__Items__.

((

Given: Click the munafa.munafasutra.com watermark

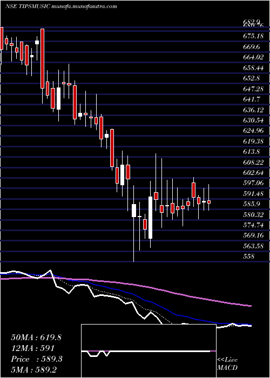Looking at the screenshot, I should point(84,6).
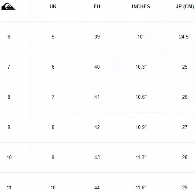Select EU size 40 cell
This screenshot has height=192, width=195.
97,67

))
((

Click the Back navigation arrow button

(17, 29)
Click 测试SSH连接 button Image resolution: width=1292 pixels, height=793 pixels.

))

__Work to be completed__.
Please write out again the lines starting at the one containing "Click the Back navigation arrow button" and ending at the one containing "Click 测试SSH连接 button", requests included, shifting every coordinate in the answers up by 33.

__Response below__.
Click the Back navigation arrow button

(50, 62)
Click 测试SSH连接 button Image resolution: width=1292 pixels, height=793 pixels.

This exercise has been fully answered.